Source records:
*****

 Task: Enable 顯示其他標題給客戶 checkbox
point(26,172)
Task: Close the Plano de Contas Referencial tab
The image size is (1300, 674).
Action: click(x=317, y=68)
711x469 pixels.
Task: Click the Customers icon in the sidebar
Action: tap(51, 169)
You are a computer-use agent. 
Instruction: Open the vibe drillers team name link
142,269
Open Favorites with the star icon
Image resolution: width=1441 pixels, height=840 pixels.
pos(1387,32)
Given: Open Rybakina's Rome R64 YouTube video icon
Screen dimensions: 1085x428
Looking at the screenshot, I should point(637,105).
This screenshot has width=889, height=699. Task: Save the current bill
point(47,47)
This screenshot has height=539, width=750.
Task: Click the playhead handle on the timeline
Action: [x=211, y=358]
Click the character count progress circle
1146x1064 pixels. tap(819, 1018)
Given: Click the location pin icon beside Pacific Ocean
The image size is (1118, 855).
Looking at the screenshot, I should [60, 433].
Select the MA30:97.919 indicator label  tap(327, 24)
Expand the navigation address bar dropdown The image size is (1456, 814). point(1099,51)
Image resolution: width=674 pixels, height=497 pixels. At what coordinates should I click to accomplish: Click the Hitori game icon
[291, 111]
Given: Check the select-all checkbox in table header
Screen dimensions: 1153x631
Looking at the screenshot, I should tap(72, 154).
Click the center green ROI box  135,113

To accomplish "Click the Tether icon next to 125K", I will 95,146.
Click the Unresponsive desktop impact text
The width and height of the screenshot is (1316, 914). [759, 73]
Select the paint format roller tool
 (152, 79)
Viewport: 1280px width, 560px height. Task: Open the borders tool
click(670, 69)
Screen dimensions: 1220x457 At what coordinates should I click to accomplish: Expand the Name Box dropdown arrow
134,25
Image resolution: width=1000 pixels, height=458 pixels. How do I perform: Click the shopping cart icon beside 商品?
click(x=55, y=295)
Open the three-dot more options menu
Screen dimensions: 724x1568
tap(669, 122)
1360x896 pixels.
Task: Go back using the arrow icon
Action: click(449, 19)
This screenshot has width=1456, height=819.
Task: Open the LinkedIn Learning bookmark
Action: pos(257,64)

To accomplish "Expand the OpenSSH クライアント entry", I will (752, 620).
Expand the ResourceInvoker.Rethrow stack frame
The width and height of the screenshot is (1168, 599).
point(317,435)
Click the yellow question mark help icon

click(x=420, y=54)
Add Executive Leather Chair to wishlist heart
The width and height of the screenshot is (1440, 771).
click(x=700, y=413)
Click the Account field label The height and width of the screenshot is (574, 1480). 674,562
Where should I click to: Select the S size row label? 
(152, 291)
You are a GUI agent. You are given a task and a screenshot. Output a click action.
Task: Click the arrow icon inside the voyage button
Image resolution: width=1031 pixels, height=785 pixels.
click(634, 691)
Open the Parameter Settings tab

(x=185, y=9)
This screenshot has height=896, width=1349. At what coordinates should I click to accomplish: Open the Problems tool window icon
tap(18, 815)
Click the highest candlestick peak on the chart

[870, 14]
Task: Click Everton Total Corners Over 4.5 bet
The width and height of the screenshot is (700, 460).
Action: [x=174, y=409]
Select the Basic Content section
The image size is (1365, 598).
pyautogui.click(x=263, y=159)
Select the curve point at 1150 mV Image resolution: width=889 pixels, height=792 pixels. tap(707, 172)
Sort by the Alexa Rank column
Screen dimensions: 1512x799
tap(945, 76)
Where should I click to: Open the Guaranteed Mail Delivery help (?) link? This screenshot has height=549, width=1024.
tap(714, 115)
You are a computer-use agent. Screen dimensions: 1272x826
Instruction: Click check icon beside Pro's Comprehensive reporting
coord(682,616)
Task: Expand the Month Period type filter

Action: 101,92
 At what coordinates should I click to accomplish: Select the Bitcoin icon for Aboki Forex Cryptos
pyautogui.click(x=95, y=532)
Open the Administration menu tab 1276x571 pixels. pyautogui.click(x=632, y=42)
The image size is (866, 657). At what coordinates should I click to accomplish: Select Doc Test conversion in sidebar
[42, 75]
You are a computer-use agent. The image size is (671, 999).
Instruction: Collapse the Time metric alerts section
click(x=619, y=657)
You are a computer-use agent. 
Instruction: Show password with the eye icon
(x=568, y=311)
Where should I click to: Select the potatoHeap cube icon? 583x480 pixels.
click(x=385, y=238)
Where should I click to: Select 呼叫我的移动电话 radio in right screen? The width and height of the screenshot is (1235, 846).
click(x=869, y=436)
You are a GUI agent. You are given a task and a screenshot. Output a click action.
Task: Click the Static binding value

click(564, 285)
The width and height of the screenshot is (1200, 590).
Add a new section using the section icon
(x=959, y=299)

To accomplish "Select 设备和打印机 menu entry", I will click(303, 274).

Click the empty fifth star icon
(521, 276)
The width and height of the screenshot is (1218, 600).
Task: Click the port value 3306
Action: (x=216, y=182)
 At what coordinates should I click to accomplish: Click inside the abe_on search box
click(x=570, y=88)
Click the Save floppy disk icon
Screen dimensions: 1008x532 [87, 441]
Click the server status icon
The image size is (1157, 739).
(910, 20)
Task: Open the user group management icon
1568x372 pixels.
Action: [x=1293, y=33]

*****

Search the entries above for the word "will", and copy every line where it occurs.

Written answer ▸
To accomplish "Click the Tether icon next to 125K", I will 95,146.
To accomplish "Expand the OpenSSH クライアント entry", I will (752, 620).
To accomplish "Select 设备和打印机 menu entry", I will click(303, 274).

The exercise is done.